Michael Jon Wilkins (born May 13, 1948) is an American lawyer and judge. He is a retired Justice of the Utah Supreme Court and current chairman of the Utah Independent Ethics Commission.

Biography

Education
He graduated from the University of Utah in 1975 with a Bachelor of Science degree and from the S. J. Quinney College of Law with a Juris Doctor in 1977. He received a Master of Laws degree from the University of Virginia School of Law in 2001.

Private Practice
From 1977 to 1994, Mike Wilkins practiced law in Salt Lake City.

Utah Court of Appeals
Michael J. Wilkins was appointed by Governor Mike Leavitt in August 1994 to the Utah Court of Appeals. And he served there until his appointment to the Supreme Court. Justice Wilkins served as presiding judge of the Court of Appeals.

Utah Supreme Court
Justice Wilkins was appointed in 2000 to the Supreme Court. He served as Associate Chief Justice of the Supreme Court.

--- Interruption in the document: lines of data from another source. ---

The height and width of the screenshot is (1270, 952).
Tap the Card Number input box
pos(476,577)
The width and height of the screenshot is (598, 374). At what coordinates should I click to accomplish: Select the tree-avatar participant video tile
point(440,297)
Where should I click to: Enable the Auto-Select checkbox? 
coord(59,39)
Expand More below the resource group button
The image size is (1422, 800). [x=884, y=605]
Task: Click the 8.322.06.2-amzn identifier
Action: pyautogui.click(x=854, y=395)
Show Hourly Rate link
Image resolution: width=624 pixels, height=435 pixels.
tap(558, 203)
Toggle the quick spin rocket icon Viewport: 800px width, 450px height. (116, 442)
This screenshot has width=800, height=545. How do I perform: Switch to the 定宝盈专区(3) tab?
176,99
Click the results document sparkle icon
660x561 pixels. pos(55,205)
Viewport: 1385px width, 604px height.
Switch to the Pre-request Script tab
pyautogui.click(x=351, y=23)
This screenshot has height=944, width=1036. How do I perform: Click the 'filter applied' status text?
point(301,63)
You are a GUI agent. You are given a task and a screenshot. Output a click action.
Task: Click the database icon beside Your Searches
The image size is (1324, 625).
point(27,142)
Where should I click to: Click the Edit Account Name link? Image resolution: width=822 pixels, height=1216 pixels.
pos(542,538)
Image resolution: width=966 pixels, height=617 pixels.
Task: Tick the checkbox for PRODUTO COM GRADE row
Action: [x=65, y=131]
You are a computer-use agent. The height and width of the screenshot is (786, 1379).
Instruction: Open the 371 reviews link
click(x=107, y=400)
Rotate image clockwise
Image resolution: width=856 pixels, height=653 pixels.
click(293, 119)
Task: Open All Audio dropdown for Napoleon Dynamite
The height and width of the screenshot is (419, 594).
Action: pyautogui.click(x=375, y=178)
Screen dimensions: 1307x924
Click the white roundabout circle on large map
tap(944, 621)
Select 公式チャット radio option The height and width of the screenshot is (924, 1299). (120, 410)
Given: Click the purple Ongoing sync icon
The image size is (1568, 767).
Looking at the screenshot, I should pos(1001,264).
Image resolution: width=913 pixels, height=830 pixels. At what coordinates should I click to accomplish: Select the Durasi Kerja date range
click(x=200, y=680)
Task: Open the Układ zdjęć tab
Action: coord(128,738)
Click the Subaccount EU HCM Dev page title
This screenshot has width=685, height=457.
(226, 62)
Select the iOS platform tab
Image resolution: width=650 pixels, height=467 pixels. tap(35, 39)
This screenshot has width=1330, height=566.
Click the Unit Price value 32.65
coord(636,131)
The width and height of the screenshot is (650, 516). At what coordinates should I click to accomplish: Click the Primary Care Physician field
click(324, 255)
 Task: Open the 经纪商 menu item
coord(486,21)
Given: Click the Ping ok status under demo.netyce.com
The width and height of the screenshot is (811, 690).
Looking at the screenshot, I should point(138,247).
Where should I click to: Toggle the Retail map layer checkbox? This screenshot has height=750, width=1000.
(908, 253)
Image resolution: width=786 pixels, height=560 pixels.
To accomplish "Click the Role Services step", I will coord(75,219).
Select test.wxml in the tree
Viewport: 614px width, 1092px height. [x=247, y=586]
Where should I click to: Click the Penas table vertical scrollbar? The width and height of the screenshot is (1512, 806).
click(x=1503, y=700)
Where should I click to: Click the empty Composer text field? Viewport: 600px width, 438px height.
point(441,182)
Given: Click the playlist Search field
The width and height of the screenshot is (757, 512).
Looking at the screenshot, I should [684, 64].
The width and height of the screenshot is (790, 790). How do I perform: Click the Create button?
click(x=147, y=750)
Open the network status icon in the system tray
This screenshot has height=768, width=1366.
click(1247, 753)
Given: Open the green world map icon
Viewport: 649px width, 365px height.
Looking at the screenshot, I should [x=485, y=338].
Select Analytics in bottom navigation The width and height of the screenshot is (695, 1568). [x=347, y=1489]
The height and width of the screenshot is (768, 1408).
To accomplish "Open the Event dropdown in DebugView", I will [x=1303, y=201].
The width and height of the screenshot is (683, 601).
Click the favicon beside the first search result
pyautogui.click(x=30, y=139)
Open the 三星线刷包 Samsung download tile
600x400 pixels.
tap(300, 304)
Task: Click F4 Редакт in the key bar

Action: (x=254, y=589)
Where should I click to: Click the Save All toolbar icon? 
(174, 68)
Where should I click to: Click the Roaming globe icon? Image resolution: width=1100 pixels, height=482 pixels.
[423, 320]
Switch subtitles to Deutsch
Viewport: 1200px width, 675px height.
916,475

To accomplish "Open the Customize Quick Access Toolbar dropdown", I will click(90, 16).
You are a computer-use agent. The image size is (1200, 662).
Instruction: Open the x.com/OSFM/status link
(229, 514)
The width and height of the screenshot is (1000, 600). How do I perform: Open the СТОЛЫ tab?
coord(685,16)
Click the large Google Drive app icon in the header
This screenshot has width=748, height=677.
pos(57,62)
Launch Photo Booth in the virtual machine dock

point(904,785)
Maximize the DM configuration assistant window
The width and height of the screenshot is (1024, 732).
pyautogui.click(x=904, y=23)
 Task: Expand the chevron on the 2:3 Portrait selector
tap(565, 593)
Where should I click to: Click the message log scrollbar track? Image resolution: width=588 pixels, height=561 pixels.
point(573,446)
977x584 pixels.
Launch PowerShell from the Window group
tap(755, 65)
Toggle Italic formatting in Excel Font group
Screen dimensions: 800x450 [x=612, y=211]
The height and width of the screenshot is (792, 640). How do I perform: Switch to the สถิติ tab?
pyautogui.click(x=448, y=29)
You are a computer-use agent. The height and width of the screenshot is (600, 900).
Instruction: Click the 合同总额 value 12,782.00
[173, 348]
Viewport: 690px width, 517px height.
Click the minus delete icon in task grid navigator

Justice Wilkins has been a member of the Judicial Council and has served as chair of the Judicial Council's Policy and Planning Committee, Legislative Liaison Committee, and Standing Committee on Technology. He has chaired the Supreme Court's Committee on Professionalism, and teaches as an adjunct professor at Brigham Young University's J. Reuben Clark Law School.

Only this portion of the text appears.